Vivían de la agricultura y del turismo. Ciertamente, en el barco, casi todo el personal estaba formado por guapísimos camareros nubios a los que mis amigas atosigaban continuamente y de cuyo atosigue ellos se zafaban diciendo que tenían prohibido el trato con los pasajeros.


Pedían los niños, si, como en casi todas partes pero éstos sabían pedir en todos los idiomas: bombón, bombón... Ya no me quedaban caramelos a esas alturas del viaje, tampoco ninguno de los cientos de bolígrafos que llevaba. No había más remedio que darle dinero y confieso que sentí vergüenza.

Era mi primer viaje a un país un poco más al Sur que el mío.

viernes, 11 de diciembre de 2009

El Fuerte Rojo



Me fijé en él mientras deambulaba por los jardines del Taj Mahal, allí estaba, al otro lado del río Yamuna y pensé: “mañana quiero ir allí y contemplar la vista desde ese lado”.
Quería mirar el Taj de lejos, desde el Fuerte Rojo de Agra.





A unos dos kilómetros y medio de distancia, el Taj se me antoja irreal y muy solitario. La maravilla se contempla en el agua, sola y única.
El fuerte de Agra es otro de los legados del emperador Akbar, el mismo Akbar El Grande que construyó la ciudad de Fatehpur en Sikri.
Es un fuerte, es un palacio, son salones, jardines... muchos palacios. Es, también, el lugar en el que Shah Jahan, nieto de Akbar, pasó sus últimos ocho años de vida, prisionero de uno de sus hijos, contemplando la joya que construyó en memoria de su tercera esposa Muntaz Mahal, la favorita, no la única.
Esposa que según dicen, murió al dar a luz a su decimocuarto hijo mientras acompañaba a Shah Jahan en una de sus batallas.
Puedo pasear tranquila, apenas cinco o seis personas rondan por aquí esta mañana, aparte de los soldados que no sé si vigilan o esperan a que me descuide para darme un susto.
Torres, salones, terrazas, ventanales, más torres, que se abren al río o a la ciudad, todo a mi disposición, sin aglomeraciones.

### Ejercicio propuesto
Reproduce sin cambios el pasaje del fragmento desde "Pedían los niños, si, como" hasta "que sentí vergüenza.". El material que aparece a continuación no es necesario.

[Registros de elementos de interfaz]
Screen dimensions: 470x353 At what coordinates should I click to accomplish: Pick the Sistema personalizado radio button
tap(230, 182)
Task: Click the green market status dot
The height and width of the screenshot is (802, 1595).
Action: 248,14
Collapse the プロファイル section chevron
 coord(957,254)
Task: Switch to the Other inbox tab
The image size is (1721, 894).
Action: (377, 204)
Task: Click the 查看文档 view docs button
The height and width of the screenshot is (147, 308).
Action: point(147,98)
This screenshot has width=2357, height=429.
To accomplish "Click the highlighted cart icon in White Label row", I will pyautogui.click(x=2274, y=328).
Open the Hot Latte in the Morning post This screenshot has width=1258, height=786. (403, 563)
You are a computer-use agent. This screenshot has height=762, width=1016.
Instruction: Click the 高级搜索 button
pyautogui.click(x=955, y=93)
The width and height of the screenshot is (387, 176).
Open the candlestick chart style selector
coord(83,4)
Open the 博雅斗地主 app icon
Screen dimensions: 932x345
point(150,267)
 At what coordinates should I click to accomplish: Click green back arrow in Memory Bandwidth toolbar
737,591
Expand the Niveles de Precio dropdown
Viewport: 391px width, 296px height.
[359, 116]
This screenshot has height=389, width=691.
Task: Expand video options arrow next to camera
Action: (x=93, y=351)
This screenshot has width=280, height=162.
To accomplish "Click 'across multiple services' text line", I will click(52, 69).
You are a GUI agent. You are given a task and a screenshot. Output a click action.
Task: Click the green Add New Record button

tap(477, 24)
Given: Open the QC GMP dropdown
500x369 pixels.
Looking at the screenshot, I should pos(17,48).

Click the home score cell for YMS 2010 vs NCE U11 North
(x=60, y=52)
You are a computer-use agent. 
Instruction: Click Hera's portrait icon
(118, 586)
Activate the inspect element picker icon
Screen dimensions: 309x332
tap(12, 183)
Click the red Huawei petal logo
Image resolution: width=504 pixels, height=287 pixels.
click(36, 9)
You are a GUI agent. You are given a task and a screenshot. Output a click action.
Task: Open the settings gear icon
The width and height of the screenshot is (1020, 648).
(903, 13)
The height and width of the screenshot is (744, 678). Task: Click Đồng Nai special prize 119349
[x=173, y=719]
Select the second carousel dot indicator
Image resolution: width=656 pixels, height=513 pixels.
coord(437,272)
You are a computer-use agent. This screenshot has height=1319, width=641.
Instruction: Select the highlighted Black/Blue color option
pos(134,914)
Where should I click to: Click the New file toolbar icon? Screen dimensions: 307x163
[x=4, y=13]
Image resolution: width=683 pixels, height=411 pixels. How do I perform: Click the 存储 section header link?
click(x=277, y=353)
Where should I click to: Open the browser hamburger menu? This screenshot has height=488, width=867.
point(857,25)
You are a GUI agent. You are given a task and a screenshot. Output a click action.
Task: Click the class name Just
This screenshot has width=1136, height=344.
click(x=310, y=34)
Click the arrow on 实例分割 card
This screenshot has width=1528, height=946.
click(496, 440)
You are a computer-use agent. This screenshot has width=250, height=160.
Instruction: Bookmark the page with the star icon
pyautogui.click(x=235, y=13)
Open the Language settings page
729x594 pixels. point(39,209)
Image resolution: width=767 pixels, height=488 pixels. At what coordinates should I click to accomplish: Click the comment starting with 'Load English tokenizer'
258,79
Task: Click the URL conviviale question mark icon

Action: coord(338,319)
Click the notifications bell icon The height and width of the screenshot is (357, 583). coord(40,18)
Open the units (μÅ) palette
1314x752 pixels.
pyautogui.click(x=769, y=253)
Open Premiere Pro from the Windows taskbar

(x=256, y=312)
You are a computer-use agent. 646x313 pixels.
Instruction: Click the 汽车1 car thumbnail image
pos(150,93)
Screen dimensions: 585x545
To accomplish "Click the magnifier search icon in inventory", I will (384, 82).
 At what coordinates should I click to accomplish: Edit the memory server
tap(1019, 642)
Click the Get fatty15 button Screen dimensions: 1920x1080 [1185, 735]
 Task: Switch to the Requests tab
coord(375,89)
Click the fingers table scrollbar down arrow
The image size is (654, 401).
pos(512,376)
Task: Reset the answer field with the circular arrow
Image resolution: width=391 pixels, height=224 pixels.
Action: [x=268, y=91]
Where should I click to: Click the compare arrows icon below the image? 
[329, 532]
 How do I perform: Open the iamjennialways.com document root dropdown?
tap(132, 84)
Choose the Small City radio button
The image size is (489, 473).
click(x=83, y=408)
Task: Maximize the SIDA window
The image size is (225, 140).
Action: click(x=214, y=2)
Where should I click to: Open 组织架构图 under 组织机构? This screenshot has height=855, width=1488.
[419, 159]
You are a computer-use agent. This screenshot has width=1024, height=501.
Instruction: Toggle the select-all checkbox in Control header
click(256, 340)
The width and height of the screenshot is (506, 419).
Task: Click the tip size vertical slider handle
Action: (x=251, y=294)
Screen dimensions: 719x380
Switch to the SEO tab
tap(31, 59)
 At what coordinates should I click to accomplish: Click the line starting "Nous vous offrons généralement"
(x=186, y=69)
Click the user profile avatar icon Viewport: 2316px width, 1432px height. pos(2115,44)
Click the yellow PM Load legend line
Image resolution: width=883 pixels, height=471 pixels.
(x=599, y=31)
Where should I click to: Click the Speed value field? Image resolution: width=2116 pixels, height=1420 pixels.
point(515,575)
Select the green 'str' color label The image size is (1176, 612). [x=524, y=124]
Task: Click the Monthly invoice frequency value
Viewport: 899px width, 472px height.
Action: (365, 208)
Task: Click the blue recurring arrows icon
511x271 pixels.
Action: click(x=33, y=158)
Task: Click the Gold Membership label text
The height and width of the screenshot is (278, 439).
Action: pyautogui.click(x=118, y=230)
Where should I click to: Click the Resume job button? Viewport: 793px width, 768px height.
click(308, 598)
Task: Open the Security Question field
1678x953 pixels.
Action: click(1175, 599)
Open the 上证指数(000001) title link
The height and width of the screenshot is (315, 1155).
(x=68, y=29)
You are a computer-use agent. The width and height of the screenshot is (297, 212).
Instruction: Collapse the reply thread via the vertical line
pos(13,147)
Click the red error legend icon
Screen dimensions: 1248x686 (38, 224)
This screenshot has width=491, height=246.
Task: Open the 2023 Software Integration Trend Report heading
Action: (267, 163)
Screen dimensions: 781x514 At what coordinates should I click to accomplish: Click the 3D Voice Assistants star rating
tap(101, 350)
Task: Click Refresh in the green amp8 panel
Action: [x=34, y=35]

### Respuesta completa
Pedían los niños, si, como en casi todas partes pero éstos sabían pedir en todos los idiomas: bombón, bombón... Ya no me quedaban caramelos a esas alturas del viaje, tampoco ninguno de los cientos de bolígrafos que llevaba. No había más remedio que darle dinero y confieso que sentí vergüenza.